Required work:
I would like the listing below retyped exactly, line by line.
-- -- --
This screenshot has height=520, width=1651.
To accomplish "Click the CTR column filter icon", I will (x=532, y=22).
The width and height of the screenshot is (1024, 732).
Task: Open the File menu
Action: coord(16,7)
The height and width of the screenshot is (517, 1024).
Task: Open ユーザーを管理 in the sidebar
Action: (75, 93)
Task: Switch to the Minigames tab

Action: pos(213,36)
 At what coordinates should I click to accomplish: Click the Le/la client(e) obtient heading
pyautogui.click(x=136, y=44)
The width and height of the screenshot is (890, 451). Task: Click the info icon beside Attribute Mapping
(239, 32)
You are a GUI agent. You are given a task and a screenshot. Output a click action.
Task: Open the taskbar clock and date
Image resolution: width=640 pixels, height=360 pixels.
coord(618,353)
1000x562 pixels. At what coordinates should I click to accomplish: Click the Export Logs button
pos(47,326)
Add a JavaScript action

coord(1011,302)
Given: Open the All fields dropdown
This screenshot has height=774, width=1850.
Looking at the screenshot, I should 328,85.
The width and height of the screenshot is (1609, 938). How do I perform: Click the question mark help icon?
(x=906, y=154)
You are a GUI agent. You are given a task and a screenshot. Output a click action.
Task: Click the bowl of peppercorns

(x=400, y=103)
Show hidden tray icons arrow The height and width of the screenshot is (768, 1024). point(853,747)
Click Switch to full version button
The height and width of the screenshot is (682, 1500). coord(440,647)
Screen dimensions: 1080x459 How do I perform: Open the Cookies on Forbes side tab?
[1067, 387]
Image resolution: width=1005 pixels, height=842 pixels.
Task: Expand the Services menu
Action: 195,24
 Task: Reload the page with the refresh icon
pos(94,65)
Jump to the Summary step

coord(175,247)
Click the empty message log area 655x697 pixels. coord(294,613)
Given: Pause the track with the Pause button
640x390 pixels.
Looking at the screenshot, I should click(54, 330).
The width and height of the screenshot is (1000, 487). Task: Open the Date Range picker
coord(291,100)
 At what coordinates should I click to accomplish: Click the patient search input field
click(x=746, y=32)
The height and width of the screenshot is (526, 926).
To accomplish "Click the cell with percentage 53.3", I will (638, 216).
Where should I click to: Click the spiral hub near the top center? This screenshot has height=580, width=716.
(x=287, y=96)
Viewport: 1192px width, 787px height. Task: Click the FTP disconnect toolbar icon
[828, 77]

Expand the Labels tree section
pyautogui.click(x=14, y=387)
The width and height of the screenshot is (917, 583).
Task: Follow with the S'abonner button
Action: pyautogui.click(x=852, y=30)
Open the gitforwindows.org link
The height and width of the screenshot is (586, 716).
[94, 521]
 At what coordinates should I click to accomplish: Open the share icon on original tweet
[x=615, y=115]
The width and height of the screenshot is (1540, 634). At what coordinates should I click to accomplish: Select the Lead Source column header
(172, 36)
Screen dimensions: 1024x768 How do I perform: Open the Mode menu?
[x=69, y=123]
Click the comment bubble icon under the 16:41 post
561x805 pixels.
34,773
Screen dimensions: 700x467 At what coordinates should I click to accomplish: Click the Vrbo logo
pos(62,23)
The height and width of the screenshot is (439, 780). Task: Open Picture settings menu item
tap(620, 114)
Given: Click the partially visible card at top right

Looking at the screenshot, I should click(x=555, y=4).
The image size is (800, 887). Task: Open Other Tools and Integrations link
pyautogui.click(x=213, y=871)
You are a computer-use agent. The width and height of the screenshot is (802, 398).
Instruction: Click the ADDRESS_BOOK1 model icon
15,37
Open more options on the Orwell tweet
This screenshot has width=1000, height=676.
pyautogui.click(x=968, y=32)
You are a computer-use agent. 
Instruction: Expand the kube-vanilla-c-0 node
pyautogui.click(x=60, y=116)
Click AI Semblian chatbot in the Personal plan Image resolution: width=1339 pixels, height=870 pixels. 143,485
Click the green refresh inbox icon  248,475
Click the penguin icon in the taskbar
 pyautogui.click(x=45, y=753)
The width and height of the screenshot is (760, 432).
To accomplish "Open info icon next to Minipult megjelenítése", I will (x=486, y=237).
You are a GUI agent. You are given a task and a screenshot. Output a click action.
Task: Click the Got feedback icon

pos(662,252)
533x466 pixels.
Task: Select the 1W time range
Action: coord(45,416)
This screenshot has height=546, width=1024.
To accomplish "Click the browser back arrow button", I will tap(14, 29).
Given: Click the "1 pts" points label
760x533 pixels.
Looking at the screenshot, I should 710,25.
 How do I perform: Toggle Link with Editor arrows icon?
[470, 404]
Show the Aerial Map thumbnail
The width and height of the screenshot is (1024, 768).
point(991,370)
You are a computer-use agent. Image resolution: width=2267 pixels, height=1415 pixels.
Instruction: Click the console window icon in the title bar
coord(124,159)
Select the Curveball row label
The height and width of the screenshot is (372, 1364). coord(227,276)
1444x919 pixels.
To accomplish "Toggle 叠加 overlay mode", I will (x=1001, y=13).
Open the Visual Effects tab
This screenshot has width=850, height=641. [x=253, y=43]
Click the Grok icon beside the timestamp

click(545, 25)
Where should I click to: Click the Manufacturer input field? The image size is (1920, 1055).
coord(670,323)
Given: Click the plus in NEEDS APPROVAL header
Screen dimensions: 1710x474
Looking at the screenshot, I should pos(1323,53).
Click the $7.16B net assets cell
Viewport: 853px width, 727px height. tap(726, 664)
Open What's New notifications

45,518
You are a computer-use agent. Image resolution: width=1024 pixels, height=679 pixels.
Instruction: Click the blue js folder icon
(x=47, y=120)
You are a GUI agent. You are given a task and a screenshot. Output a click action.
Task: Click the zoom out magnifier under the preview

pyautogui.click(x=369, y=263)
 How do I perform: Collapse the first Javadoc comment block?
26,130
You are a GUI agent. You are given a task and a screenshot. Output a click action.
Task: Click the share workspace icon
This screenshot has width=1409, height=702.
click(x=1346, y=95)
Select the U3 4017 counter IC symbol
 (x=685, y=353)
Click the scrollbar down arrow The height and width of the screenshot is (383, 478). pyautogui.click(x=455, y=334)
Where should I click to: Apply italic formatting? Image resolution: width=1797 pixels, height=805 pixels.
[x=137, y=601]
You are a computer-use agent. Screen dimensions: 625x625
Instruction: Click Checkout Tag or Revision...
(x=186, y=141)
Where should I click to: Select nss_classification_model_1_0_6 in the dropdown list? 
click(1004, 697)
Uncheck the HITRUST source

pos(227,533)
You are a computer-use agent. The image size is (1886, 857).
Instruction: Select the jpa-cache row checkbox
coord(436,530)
-- -- --
Answer to this problem:
This screenshot has height=520, width=1651.
To accomplish "Click the CTR column filter icon", I will (x=532, y=22).
The width and height of the screenshot is (1024, 732).
Task: Open the File menu
Action: coord(16,7)
The height and width of the screenshot is (517, 1024).
Task: Open ユーザーを管理 in the sidebar
Action: (75, 93)
Task: Switch to the Minigames tab

Action: pos(213,36)
 At what coordinates should I click to accomplish: Click the Le/la client(e) obtient heading
pyautogui.click(x=136, y=44)
The width and height of the screenshot is (890, 451). Task: Click the info icon beside Attribute Mapping
(239, 32)
You are a GUI agent. You are given a task and a screenshot. Output a click action.
Task: Open the taskbar clock and date
Image resolution: width=640 pixels, height=360 pixels.
coord(618,353)
1000x562 pixels. At what coordinates should I click to accomplish: Click the Export Logs button
pos(47,326)
Add a JavaScript action

coord(1011,302)
Given: Open the All fields dropdown
This screenshot has height=774, width=1850.
Looking at the screenshot, I should 328,85.
The width and height of the screenshot is (1609, 938). How do I perform: Click the question mark help icon?
(x=906, y=154)
You are a GUI agent. You are given a task and a screenshot. Output a click action.
Task: Click the bowl of peppercorns

(x=400, y=103)
Show hidden tray icons arrow The height and width of the screenshot is (768, 1024). point(853,747)
Click Switch to full version button
The height and width of the screenshot is (682, 1500). coord(440,647)
Screen dimensions: 1080x459 How do I perform: Open the Cookies on Forbes side tab?
[1067, 387]
Image resolution: width=1005 pixels, height=842 pixels.
Task: Expand the Services menu
Action: 195,24
 Task: Reload the page with the refresh icon
pos(94,65)
Jump to the Summary step

coord(175,247)
Click the empty message log area 655x697 pixels. coord(294,613)
Given: Pause the track with the Pause button
640x390 pixels.
Looking at the screenshot, I should click(54, 330).
The width and height of the screenshot is (1000, 487). Task: Open the Date Range picker
coord(291,100)
 At what coordinates should I click to accomplish: Click the patient search input field
click(x=746, y=32)
The height and width of the screenshot is (526, 926).
To accomplish "Click the cell with percentage 53.3", I will (638, 216).
Where should I click to: Click the spiral hub near the top center? This screenshot has height=580, width=716.
(x=287, y=96)
Viewport: 1192px width, 787px height. Task: Click the FTP disconnect toolbar icon
[828, 77]

Expand the Labels tree section
pyautogui.click(x=14, y=387)
The width and height of the screenshot is (917, 583).
Task: Follow with the S'abonner button
Action: pyautogui.click(x=852, y=30)
Open the gitforwindows.org link
The height and width of the screenshot is (586, 716).
[94, 521]
 At what coordinates should I click to accomplish: Open the share icon on original tweet
[x=615, y=115]
The width and height of the screenshot is (1540, 634). At what coordinates should I click to accomplish: Select the Lead Source column header
(172, 36)
Screen dimensions: 1024x768 How do I perform: Open the Mode menu?
[x=69, y=123]
Click the comment bubble icon under the 16:41 post
561x805 pixels.
34,773
Screen dimensions: 700x467 At what coordinates should I click to accomplish: Click the Vrbo logo
pos(62,23)
The height and width of the screenshot is (439, 780). Task: Open Picture settings menu item
tap(620, 114)
Given: Click the partially visible card at top right

Looking at the screenshot, I should click(x=555, y=4).
The image size is (800, 887). Task: Open Other Tools and Integrations link
pyautogui.click(x=213, y=871)
You are a computer-use agent. The width and height of the screenshot is (802, 398).
Instruction: Click the ADDRESS_BOOK1 model icon
15,37
Open more options on the Orwell tweet
This screenshot has width=1000, height=676.
pyautogui.click(x=968, y=32)
You are a computer-use agent. 
Instruction: Expand the kube-vanilla-c-0 node
pyautogui.click(x=60, y=116)
Click AI Semblian chatbot in the Personal plan Image resolution: width=1339 pixels, height=870 pixels. 143,485
Click the green refresh inbox icon  248,475
Click the penguin icon in the taskbar
 pyautogui.click(x=45, y=753)
The width and height of the screenshot is (760, 432).
To accomplish "Open info icon next to Minipult megjelenítése", I will (x=486, y=237).
You are a GUI agent. You are given a task and a screenshot. Output a click action.
Task: Click the Got feedback icon

pos(662,252)
533x466 pixels.
Task: Select the 1W time range
Action: coord(45,416)
This screenshot has height=546, width=1024.
To accomplish "Click the browser back arrow button", I will tap(14, 29).
Given: Click the "1 pts" points label
760x533 pixels.
Looking at the screenshot, I should 710,25.
 How do I perform: Toggle Link with Editor arrows icon?
[470, 404]
Show the Aerial Map thumbnail
The width and height of the screenshot is (1024, 768).
point(991,370)
You are a computer-use agent. Image resolution: width=2267 pixels, height=1415 pixels.
Instruction: Click the console window icon in the title bar
coord(124,159)
Select the Curveball row label
The height and width of the screenshot is (372, 1364). coord(227,276)
1444x919 pixels.
To accomplish "Toggle 叠加 overlay mode", I will (x=1001, y=13).
Open the Visual Effects tab
This screenshot has width=850, height=641. [x=253, y=43]
Click the Grok icon beside the timestamp

click(545, 25)
Where should I click to: Click the Manufacturer input field? The image size is (1920, 1055).
coord(670,323)
Given: Click the plus in NEEDS APPROVAL header
Screen dimensions: 1710x474
Looking at the screenshot, I should pos(1323,53).
Click the $7.16B net assets cell
Viewport: 853px width, 727px height. tap(726, 664)
Open What's New notifications

45,518
You are a computer-use agent. Image resolution: width=1024 pixels, height=679 pixels.
Instruction: Click the blue js folder icon
(x=47, y=120)
You are a GUI agent. You are given a task and a screenshot. Output a click action.
Task: Click the zoom out magnifier under the preview

pyautogui.click(x=369, y=263)
 How do I perform: Collapse the first Javadoc comment block?
26,130
You are a GUI agent. You are given a task and a screenshot. Output a click action.
Task: Click the share workspace icon
This screenshot has width=1409, height=702.
click(x=1346, y=95)
Select the U3 4017 counter IC symbol
 (x=685, y=353)
Click the scrollbar down arrow The height and width of the screenshot is (383, 478). pyautogui.click(x=455, y=334)
Where should I click to: Apply italic formatting? Image resolution: width=1797 pixels, height=805 pixels.
[x=137, y=601]
You are a computer-use agent. Screen dimensions: 625x625
Instruction: Click Checkout Tag or Revision...
(x=186, y=141)
Where should I click to: Select nss_classification_model_1_0_6 in the dropdown list? 
click(1004, 697)
Uncheck the HITRUST source

pos(227,533)
You are a computer-use agent. The image size is (1886, 857).
Instruction: Select the jpa-cache row checkbox
coord(436,530)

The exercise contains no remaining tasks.